What you are asked to do: Switch "Apps panel" to "Settings panel" in the part of the entries that opens with the line containing "This screenshot has width=1024, height=575." and closes with the line containing "This screenshot has width=906, height=546.", leaving everything else unchanged. Return only those lines.

Rows:
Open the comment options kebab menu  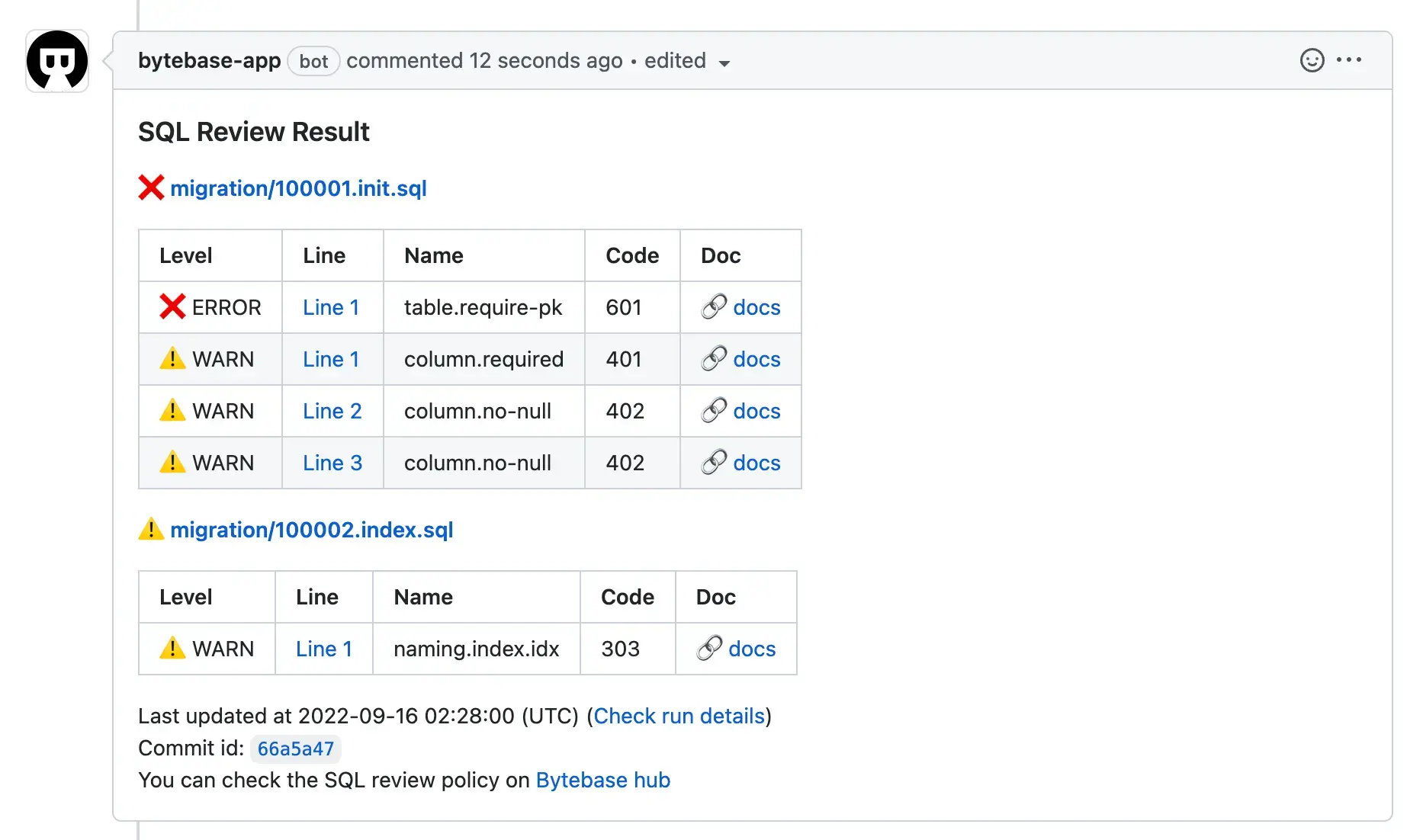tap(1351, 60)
* * *
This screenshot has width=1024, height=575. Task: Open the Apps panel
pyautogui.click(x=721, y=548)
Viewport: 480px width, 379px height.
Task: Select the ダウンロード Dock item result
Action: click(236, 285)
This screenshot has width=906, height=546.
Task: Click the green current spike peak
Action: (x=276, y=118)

Finished answer:
This screenshot has width=1024, height=575. Task: Open the Settings panel
pyautogui.click(x=721, y=548)
Viewport: 480px width, 379px height.
Task: Select the ダウンロード Dock item result
Action: click(236, 285)
This screenshot has width=906, height=546.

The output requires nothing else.